Agnadello, 08 maggio 2026
(Gianluca Maestri) Sulla presenza di rifiuti edili, fra cui quelle che sembrano delle lastre di eternit, accatastati nell’area della ex cascina Cà Bianca, ormai un rudere e sulla presunta problematica ambientale data dal collegamento fra l’impianto a biogas situato lungo la Sp34 per Vailate e un cavo irriguo nel quale ristagnava del liquame di color nerastro, il comune ha fatto le segnalazioni alla proprietà nel primo caso e agli enti competenti nel secondo.
Lo ha spiegato il sindaco Stefano Samarati in risposta a una delle interrogazioni presentate dal gruppo di minoranza Comune Democratico (formato da Giovanni Calderara e da Giuseppe Maffioletti) nel corso dell’ultima seduta del consiglio comunale.
“Per quanto riguarda la situazione della Cà Bianca – ha detto Samarati - la polizia locale, ricevuta la segnalazione, si è immediatamente attivata contattando la proprietà dell’area, trasmettendo la documentazione fotografica ricevuta e richiedendo chiarimenti e gli eventuali interventi di competenza. Al momento, siamo in attesa di un riscontro formale da parte dei proprietari”.

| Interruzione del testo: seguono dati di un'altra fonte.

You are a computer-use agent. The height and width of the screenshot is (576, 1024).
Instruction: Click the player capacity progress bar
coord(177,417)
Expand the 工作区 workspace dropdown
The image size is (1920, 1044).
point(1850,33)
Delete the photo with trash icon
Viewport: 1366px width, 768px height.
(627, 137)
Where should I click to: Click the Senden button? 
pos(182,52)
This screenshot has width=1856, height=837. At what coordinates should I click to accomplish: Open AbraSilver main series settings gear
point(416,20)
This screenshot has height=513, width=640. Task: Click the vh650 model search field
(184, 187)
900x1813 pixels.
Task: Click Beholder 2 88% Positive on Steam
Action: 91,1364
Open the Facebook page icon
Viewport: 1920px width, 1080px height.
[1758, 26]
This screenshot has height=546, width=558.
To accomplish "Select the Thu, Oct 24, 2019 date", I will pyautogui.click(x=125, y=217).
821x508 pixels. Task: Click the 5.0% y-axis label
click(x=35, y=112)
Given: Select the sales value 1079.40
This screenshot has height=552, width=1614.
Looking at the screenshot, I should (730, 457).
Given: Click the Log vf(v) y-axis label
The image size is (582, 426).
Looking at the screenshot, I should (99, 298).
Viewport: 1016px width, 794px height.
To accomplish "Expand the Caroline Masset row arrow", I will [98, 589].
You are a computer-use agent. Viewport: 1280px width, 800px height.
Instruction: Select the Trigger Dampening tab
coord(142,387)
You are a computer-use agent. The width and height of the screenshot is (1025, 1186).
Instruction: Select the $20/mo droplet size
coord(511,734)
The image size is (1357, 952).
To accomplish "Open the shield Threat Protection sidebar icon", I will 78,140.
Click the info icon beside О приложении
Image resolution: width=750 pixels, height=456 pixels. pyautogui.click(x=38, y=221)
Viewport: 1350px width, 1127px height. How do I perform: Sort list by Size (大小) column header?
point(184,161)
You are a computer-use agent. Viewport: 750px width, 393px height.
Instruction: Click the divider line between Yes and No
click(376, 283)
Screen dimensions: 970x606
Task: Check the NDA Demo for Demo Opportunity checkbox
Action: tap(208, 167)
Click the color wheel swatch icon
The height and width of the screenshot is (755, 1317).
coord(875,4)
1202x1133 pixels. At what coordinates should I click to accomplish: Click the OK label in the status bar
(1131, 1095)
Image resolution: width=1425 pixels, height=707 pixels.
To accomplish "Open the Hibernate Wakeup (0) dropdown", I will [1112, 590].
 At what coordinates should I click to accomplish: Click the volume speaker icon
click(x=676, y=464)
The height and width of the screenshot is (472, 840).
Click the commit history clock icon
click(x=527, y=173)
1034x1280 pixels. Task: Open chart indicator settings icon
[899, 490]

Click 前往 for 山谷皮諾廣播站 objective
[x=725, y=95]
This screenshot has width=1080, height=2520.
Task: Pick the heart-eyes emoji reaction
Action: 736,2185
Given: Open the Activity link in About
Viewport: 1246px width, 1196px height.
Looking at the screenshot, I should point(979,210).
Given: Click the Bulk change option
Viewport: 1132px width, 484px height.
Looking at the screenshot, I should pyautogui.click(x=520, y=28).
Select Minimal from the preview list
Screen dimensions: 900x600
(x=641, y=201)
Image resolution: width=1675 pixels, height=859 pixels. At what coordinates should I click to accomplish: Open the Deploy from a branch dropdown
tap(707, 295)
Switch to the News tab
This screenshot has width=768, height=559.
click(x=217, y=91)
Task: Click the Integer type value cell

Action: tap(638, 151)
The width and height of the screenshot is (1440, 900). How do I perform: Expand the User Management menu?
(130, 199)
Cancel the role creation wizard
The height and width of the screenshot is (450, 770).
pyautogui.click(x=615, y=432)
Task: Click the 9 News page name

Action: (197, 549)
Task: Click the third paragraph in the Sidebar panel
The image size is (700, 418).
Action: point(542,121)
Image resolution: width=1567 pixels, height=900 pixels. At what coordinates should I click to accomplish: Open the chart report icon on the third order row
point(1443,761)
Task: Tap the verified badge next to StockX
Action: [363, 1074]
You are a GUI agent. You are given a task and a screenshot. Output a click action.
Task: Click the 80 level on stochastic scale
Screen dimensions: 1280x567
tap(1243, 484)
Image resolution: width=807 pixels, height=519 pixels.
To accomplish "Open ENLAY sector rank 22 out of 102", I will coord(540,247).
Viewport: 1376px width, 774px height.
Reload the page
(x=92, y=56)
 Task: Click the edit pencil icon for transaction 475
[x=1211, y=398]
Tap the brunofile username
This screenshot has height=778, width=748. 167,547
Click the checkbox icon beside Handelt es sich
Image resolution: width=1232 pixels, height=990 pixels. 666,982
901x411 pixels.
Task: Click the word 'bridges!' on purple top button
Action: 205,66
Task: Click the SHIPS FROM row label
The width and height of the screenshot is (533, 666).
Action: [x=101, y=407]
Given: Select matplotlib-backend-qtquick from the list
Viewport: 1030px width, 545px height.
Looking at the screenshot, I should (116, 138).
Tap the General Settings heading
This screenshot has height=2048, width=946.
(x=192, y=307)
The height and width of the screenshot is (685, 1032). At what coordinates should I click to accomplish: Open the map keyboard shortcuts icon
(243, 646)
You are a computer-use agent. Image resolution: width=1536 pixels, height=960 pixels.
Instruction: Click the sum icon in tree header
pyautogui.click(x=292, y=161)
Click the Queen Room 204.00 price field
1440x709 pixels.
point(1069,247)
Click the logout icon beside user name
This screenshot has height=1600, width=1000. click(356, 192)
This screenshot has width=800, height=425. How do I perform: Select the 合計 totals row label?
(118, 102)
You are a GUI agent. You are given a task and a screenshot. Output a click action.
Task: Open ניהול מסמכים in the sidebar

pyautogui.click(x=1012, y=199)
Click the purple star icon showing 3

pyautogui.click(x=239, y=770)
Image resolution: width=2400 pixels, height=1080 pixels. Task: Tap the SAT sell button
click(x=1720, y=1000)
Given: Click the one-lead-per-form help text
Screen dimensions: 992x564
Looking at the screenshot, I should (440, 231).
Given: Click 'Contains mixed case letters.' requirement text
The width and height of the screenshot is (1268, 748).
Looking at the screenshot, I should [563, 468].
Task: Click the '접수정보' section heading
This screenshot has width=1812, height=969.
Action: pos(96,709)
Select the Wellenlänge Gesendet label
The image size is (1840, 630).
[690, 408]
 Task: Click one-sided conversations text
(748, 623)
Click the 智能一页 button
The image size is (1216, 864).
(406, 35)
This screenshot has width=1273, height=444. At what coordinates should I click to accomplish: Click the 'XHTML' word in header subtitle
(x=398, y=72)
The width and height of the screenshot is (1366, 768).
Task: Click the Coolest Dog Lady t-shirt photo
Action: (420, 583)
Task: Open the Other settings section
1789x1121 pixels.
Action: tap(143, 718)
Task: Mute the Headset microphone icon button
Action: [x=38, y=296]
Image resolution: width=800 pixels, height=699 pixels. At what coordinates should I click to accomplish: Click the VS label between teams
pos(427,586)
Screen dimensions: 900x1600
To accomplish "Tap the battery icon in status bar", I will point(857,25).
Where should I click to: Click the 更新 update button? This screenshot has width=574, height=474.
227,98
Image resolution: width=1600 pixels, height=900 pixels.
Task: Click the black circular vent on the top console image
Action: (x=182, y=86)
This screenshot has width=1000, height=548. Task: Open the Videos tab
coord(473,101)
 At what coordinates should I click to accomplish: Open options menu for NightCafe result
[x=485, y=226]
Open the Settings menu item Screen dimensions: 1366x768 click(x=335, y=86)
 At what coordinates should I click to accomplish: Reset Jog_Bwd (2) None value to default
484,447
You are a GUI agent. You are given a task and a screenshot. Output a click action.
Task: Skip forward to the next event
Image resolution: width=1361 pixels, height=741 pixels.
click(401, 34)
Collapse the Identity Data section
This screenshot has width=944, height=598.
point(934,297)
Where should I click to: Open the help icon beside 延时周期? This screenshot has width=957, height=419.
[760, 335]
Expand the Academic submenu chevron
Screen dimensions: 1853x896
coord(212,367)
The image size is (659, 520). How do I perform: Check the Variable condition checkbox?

“Per quanto riguarda invece le criticità segnalate presso l’impianto a biogas, l’ufficio tecnico comunale ha provveduto a trasmettere tutta la documentazione agli enti territorialmente competenti, in particolare Arpa ed Ats, come previsto dalla normativa vigente. Anche in questo caso il comune è ora in attesa delle verifiche e delle comunicazioni ufficiali da parte degli enti preposti. Solo al termine delle verifiche stesse – ha precisato il primo cittadino - sarà possibile accertare eventuali irregolarità e, qualora venissero confermate, gli uffici procederanno con l’applicazione delle sanzioni previste e con tutte le comunicazioni necessarie”.